Bloedtransfusie en bloedgroepen
Bij een bloedtransfusie is het belangrijk dat de bloedgroepen van donor en acceptor compatibel zijn om afstotingsreacties te voorkomen.
ABO-bloedgroepsysteem
- Bloedgroep A: Heeft A-antigenen en anti-B-antistoffen in het plasma. Kan bloed ontvangen van A en O.
- Bloedgroep B: Heeft B-antigenen en anti-A-antistoffen. Kan bloed ontvangen van B en O.
- Bloedgroep AB: Heeft A- en B-antigenen, maar geen antistoffen. Kan bloed ontvangen van A, B, AB en O (universele ontvanger).
- Bloedgroep O: Heeft geen antigenen, maar anti-A en anti-B-antistoffen. Kan alleen bloed ontvangen van O, maar is een universele donor.
Resusfactor (Rh-systeem)
- Mensen met een Rh-positief bloedtype hebben het D-antigeen op hun rode bloedcellen.

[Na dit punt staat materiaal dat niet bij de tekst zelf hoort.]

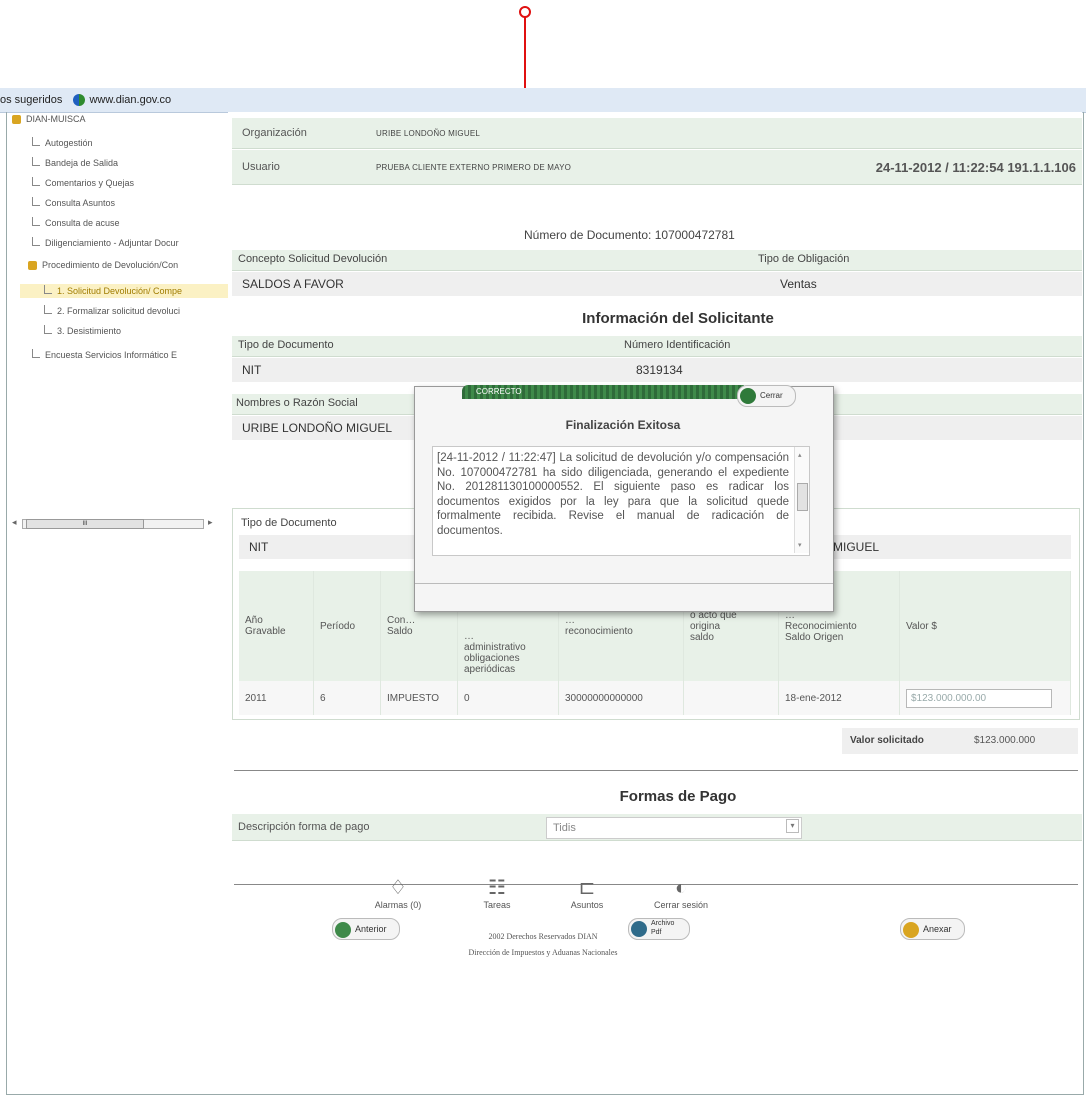  I want to click on close-icon, so click(748, 396).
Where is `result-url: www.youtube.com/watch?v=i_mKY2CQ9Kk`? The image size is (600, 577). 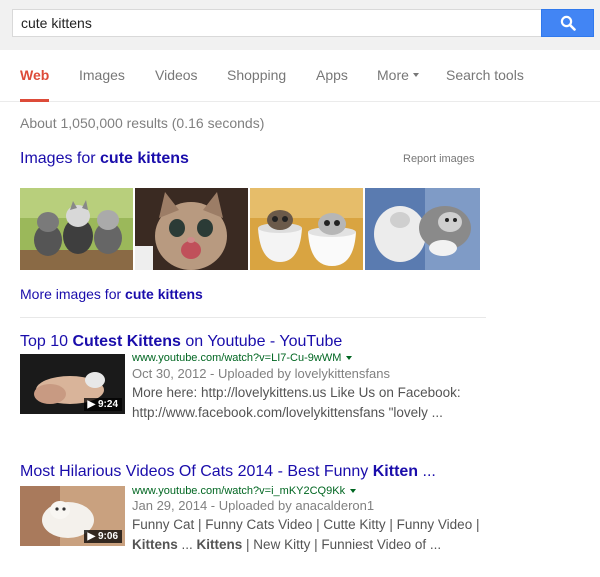
result-url: www.youtube.com/watch?v=i_mKY2CQ9Kk is located at coordinates (244, 491).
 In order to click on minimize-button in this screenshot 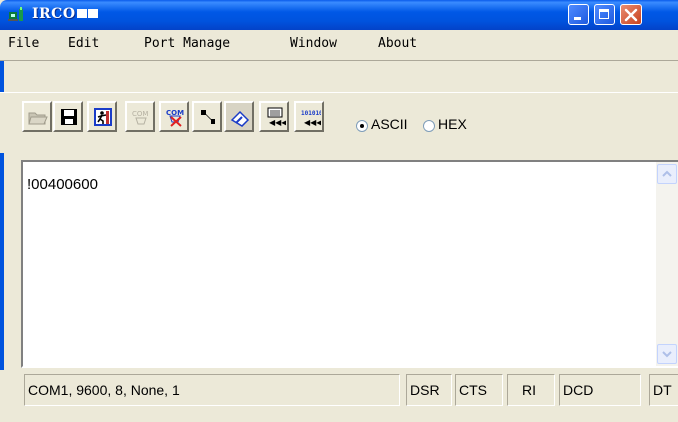, I will do `click(578, 14)`.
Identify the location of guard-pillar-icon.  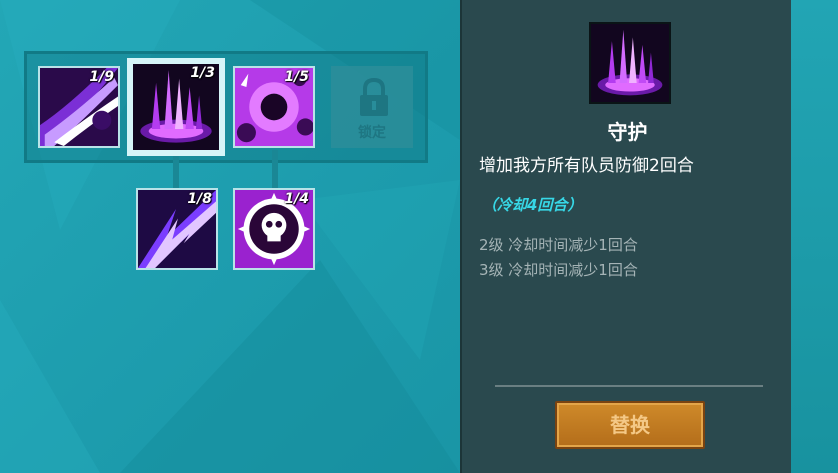
(630, 63).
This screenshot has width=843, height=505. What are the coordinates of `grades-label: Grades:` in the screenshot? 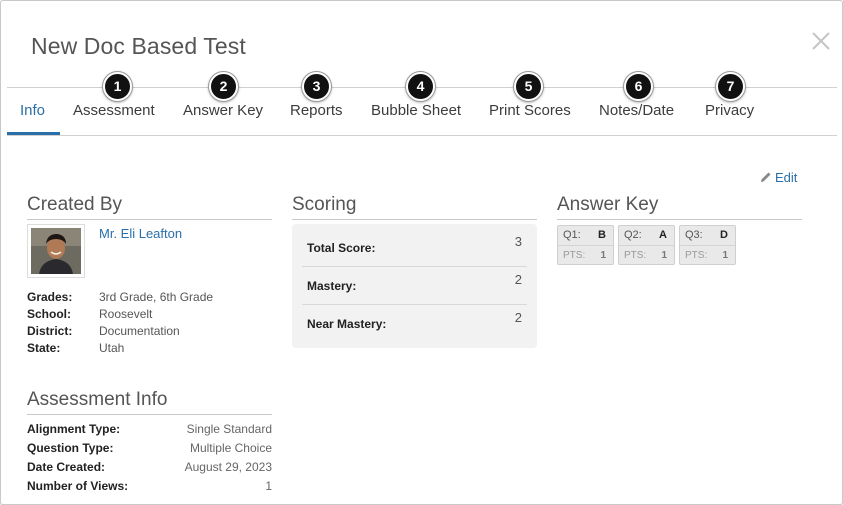 It's located at (50, 297).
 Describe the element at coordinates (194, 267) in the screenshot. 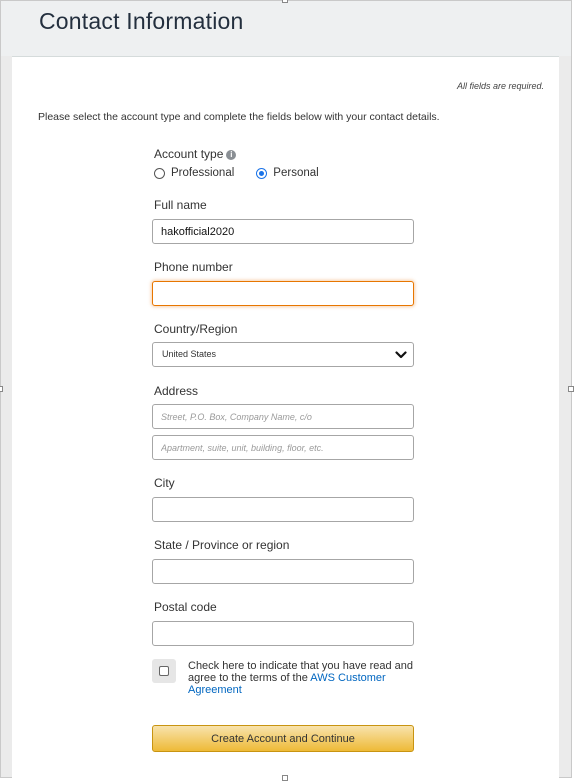

I see `phone-label: Phone number` at that location.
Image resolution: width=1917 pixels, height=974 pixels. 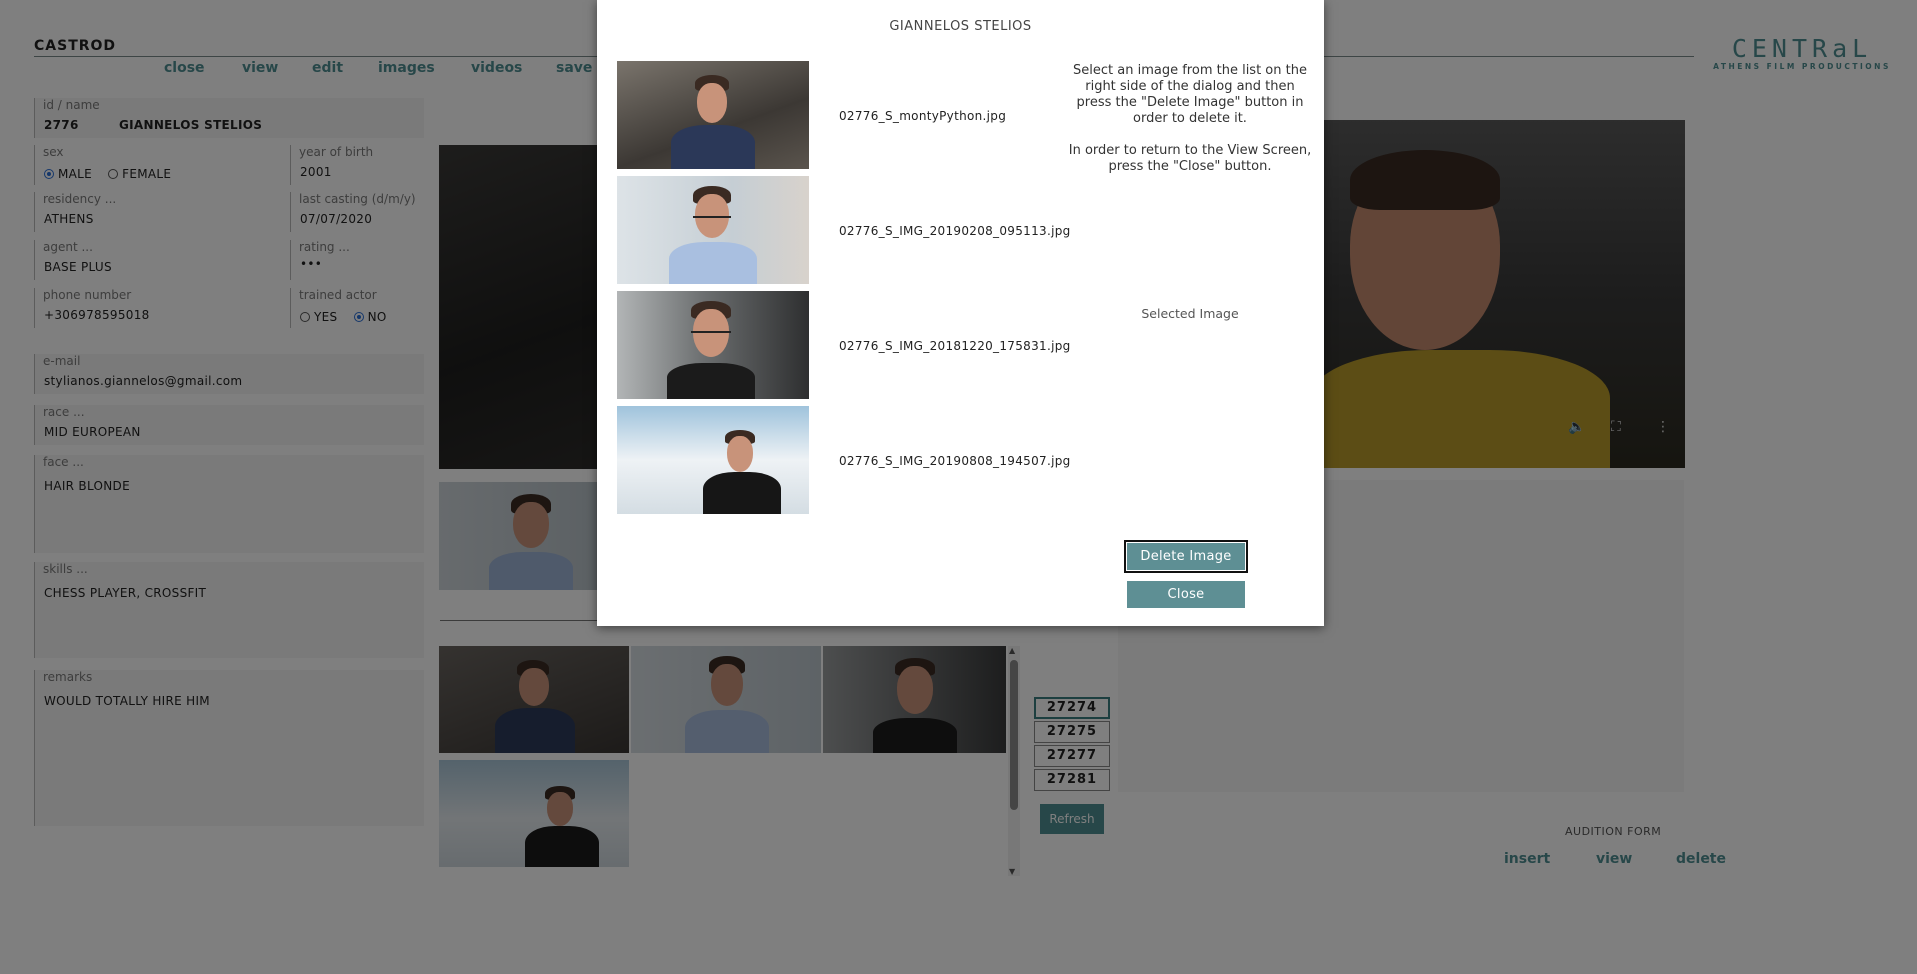 What do you see at coordinates (960, 26) in the screenshot?
I see `dialog-title: GIANNELOS STELIOS` at bounding box center [960, 26].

- Rh-negatieve mensen kunnen anti-D-antistoffen aanmaken als ze worden blootgesteld aan Rh-positief bloed.
- Dit kan problemen veroorzaken bij zwangerschap als een Rh-negatieve moeder zwanger is van een Rh-positieve baby, wat kan leiden tot hemolytische ziekte van de pasgeborene.
Ethiek en donorregistratie
- In veel landen kunnen mensen zich registreren als orgaan- en weefseldonor.
- Er bestaan ethische dilemma’s over donorschap, zoals de keuze tussen een opt-in systeem (mensen geven expliciet toestemming) en een opt-out systeem (iedereen is donor tenzij anders aangegeven).
- Levende donoren kunnen organen zoals een nier of een deel van de lever doneren, maar dit brengt risico’s met zich mee.